To illustrate this noncummativity of in-place operations and parallelism, note that the implementation of "a += b" which yielded the 'expected result' (as in numpy-1.4.1) goes first by elements, and then into the in-place operation (the iteration happens on a higher code level than the operation).  In the other case, which is done by numpy-1.6.1 in an equivalent way at least, the operations is executed first on array operands, and then an iterations is employed.  Unfortunately, for the second approach, due to the nature of computers, an "execution of an operation on arrays" is abstract, and needs concrete implementation on the element level, s.t. the "a = a + b" substitute leads to an elementwise assigment, which is not accounted for by the algorithmic idea, and leads to the divergence between the two approaches' results.  

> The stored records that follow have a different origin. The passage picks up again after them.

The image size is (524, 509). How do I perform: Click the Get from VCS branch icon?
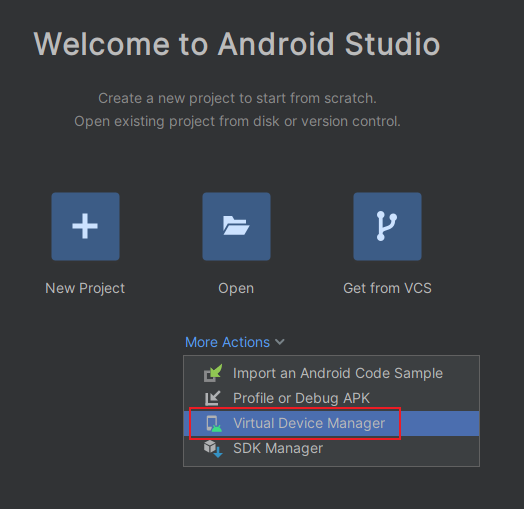[x=387, y=226]
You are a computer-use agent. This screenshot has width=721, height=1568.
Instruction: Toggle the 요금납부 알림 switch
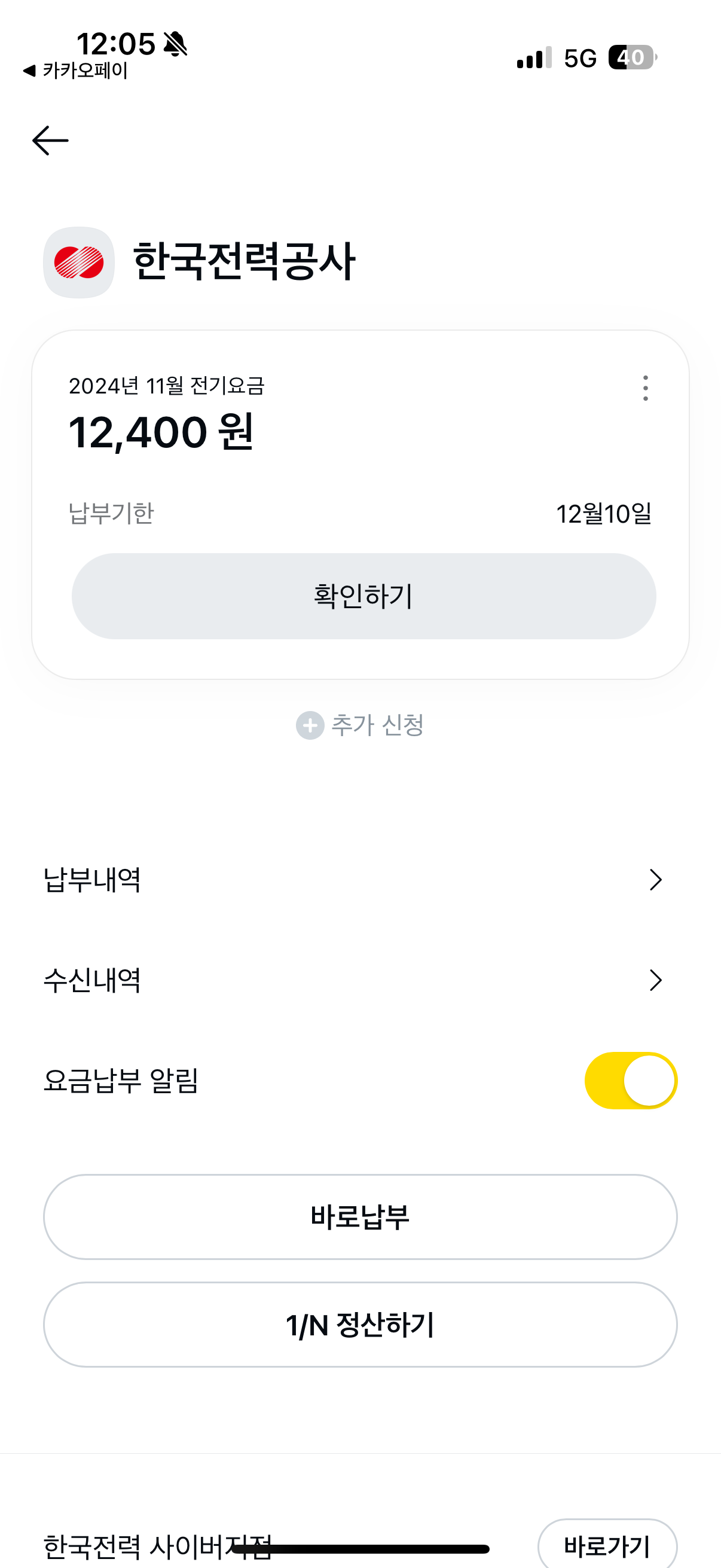point(630,1081)
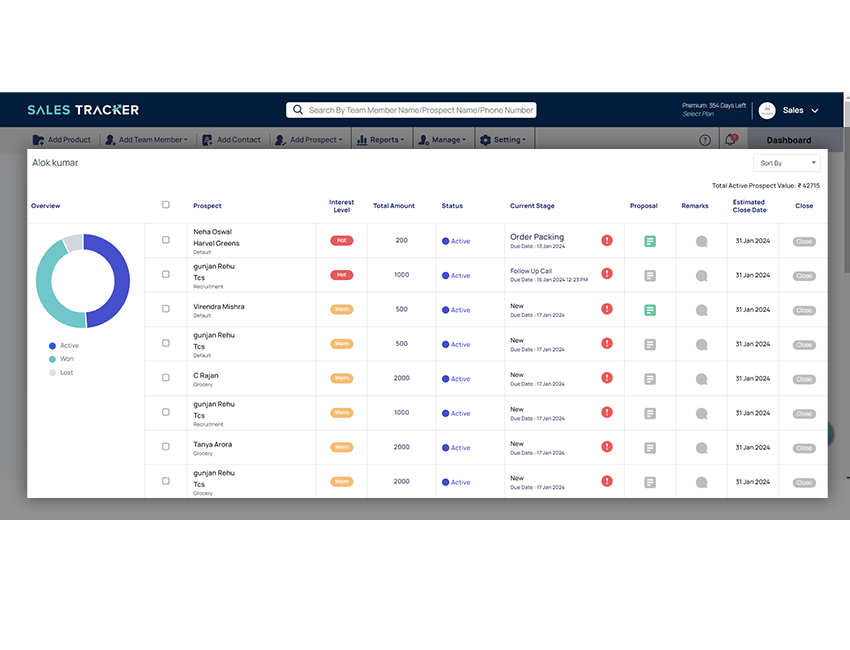Open the Reports menu icon

point(361,139)
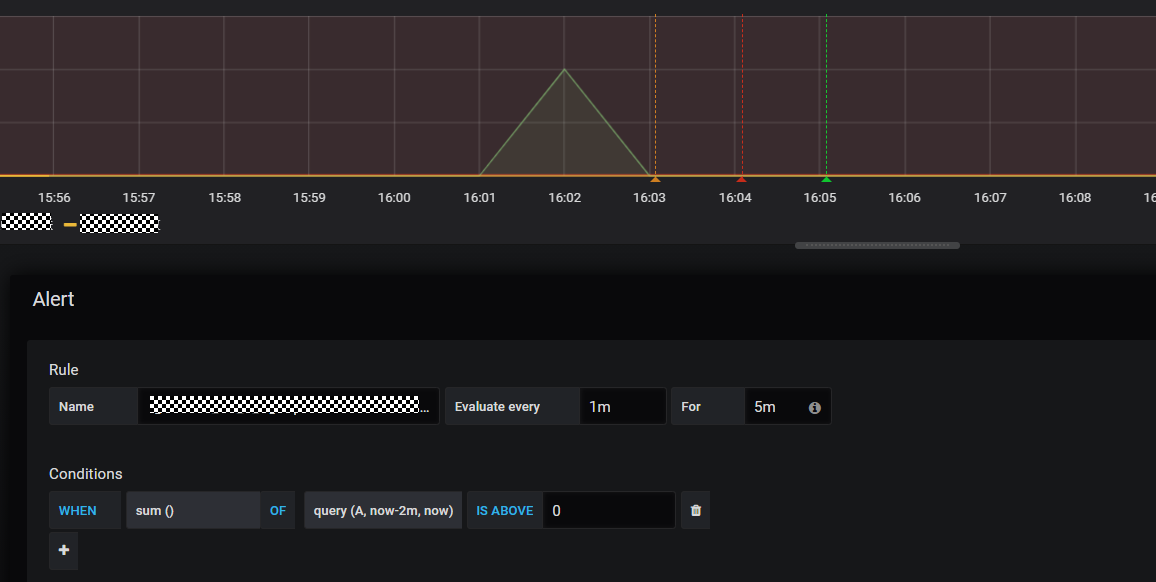The image size is (1156, 582).
Task: Open the query (A, now-2m, now) selector
Action: (x=383, y=510)
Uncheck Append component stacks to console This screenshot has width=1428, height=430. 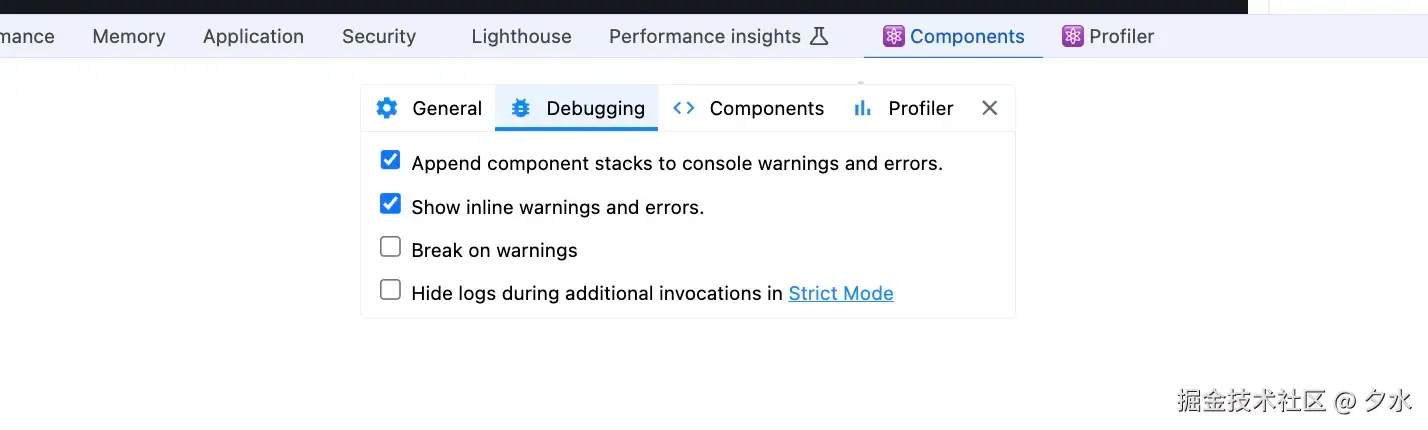coord(390,160)
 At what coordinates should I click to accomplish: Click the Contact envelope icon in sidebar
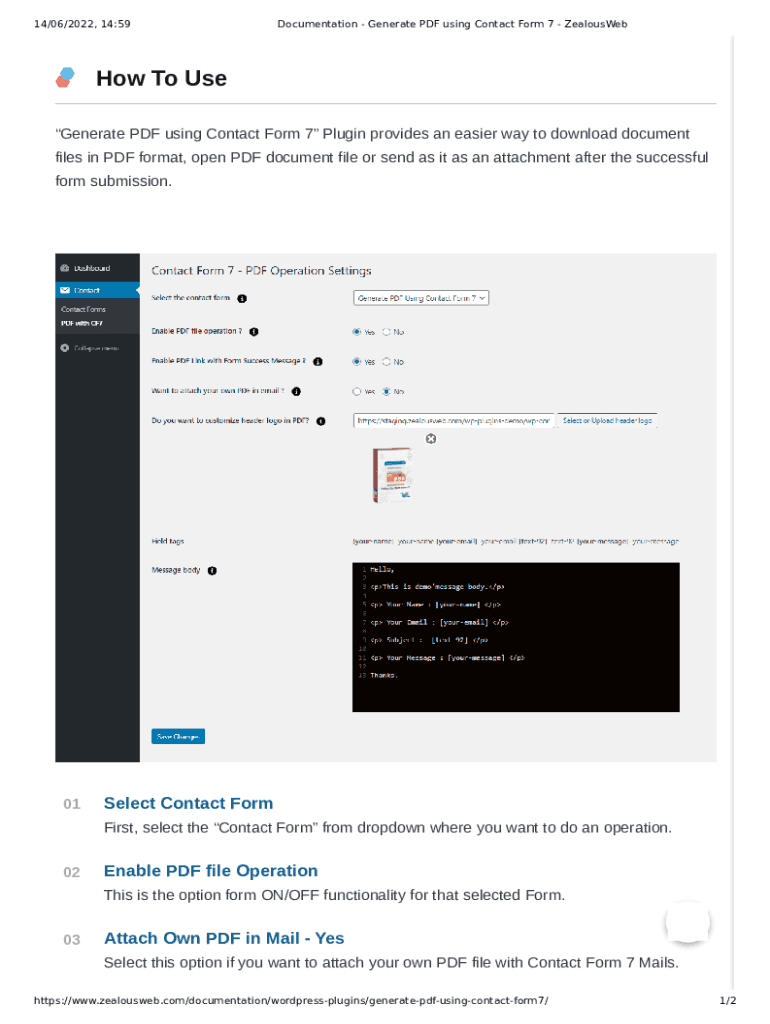(64, 290)
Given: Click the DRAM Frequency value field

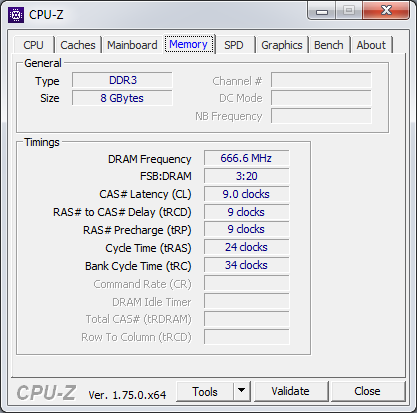Looking at the screenshot, I should [x=246, y=158].
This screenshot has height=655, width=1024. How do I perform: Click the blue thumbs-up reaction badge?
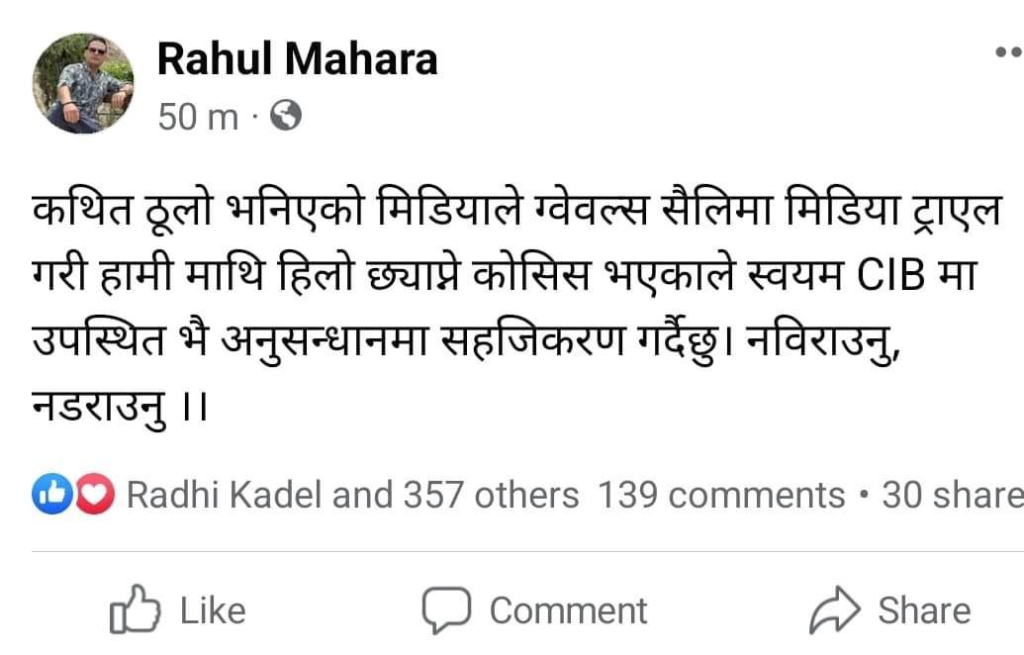click(x=49, y=495)
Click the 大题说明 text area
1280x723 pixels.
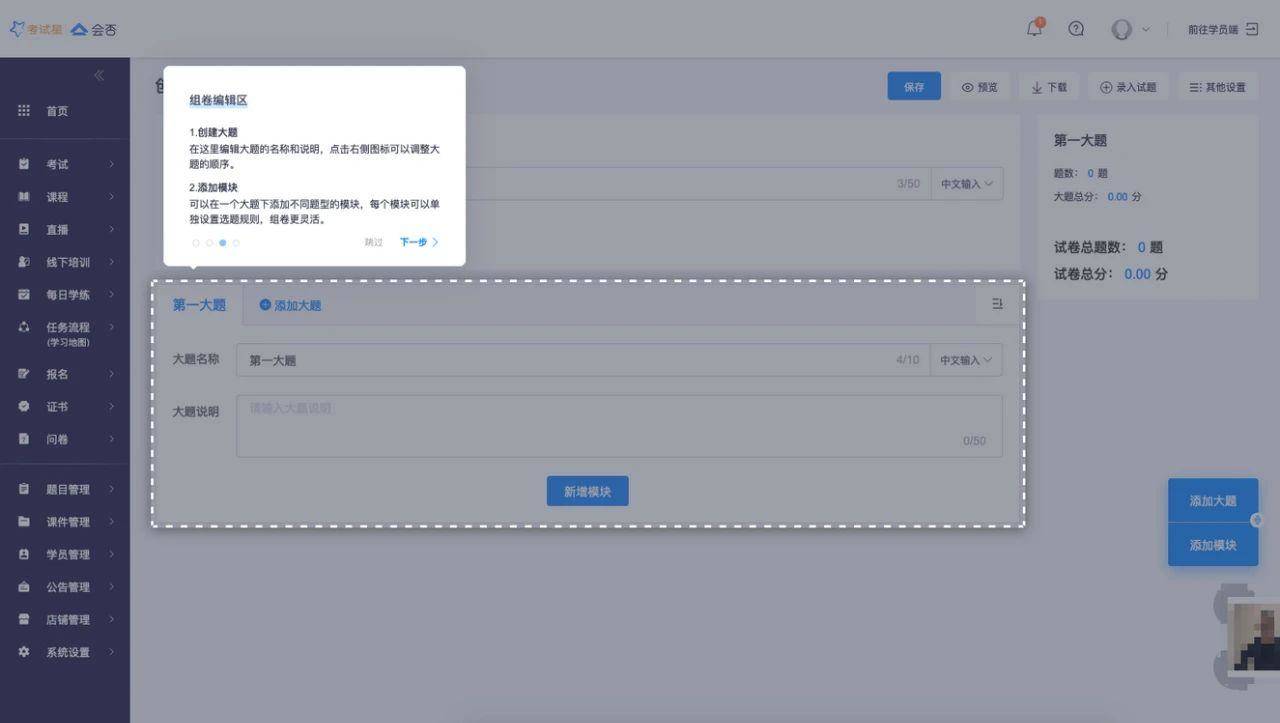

I like the equivalence criterion of "a += b" <=> "a = a + b", not caring for dtype downcasts.  These downcasts are actually a Python idiosyncrasy and leads to the known paradox only when neglecting the character of Python assignment.  The important notion of the substitutional equivalence of "a += b" <=> "a = a + b" seems to be to me, that the r.h.s. of the equivalence refers to additions, and explains the in-place operation by addition.  Unfortunately, in the case of a zero-strided first operand, the assignment in between becomes ill-defined.  But if then we then stand by "explaining in-place addition by pure addition" it would seem natural to me, to chain the operands resulting from the substitute "a + b" together by just that "+" operation.  I don't know what symbol to put for that, maybe a "=+", how strange this might ever look.  So the usual Python teaching of replacing "+=" by "=" and "+" seems to need a more precise definition of that "=" used in case of arrays as operands.  For scalars, of course an ordinary assigment does very well.  In numpy, I would hence state as a formula containing the preceding sentences: "a += b  <=>  a =+ a + b".

It would be possible to implement this by filling the first operand by the unity of the respective operation (0 for addition and 1 for multiplication), carrying out the element-wise operation on broadcasted arrays, and feeding it back to the original first (left) operand by chaining using the resp. operation, which could in turn be done by scalar in-place operation using the unity data as a start.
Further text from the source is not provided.